HILDE (qui l'a regardé tout le temps)
Vous êtes bien fatigué.

LYNGSTRAND
Oui, je crois sentir un peu de fatigue. J'ai presque envie de m'asseoir un moment.
(Il s'assied sur une pierre, au premier plan à droite.)

HILDE (se tenant devant lui)
Vous savez qu'on va danser, tout à l'heure, devant le pavillon de musique ?

LYNGSTRAND
Oui, il en était question.

HILDE
Vous trouvez cela amusant, la danse ?

BOLETTE (tout en cueillant de petites fleurs dans le gazon)
Voyons, Hilde : laisse donc monsieur Lyngstrand respirer un peu.

LYNGSTRAND (à HILDE)
Oui, mademoiselle : j'aimerais bien danser… si je pouvais.

HILDE
Vous n'avez pas pris de leçons ?

LYNGSTRAND
Il y a cela et autre chose… ma poitrine.

HILDE
Ce mal, dont vous parlez.

LYNGSTRAND
Oui, mon mal.

HILDE
Il vous gêne beaucoup, ce mal ?

LYNGSTRAND
Je ne dis pas cela. (Souriant.)
C'est grâce à lui, je crois, qu'on est si gentil et prévenant envers moi.

HILDE
Et puis, ce n'est pas grave.

LYNGSTRAND
Non, ce n'est pas grave du tout.
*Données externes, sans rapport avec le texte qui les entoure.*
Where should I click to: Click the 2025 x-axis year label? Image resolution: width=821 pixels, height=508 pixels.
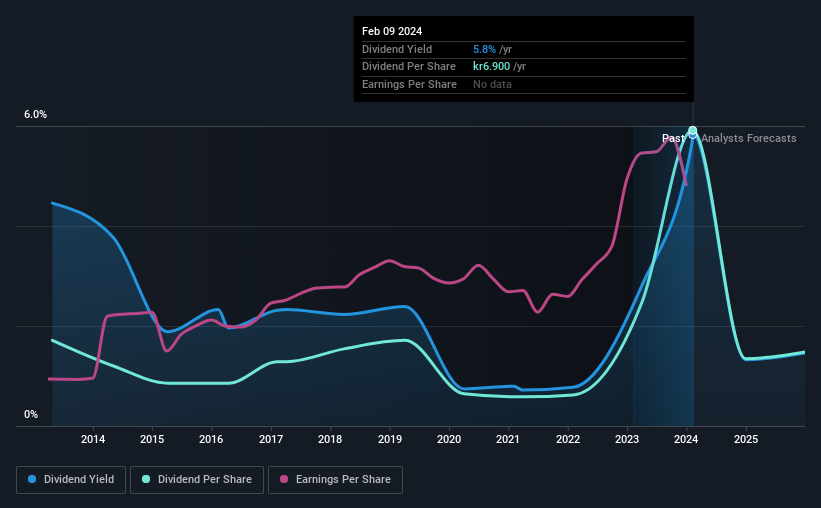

Votre père me l'a encore déclaré tout à l'heure.

HILDE
Et cela passera dès que vous serez dans le Midi.

LYNGSTRAND
Sans aucun doute, cela passera.

BOLETTE (lui tendant des fleurs)
Tenez, monsieur Lyngstrand, c'est pour orner votre boutonnière.

LYNGSTRAND
Oh, merci, mademoiselle ! Vous êtes vraiment trop bonne.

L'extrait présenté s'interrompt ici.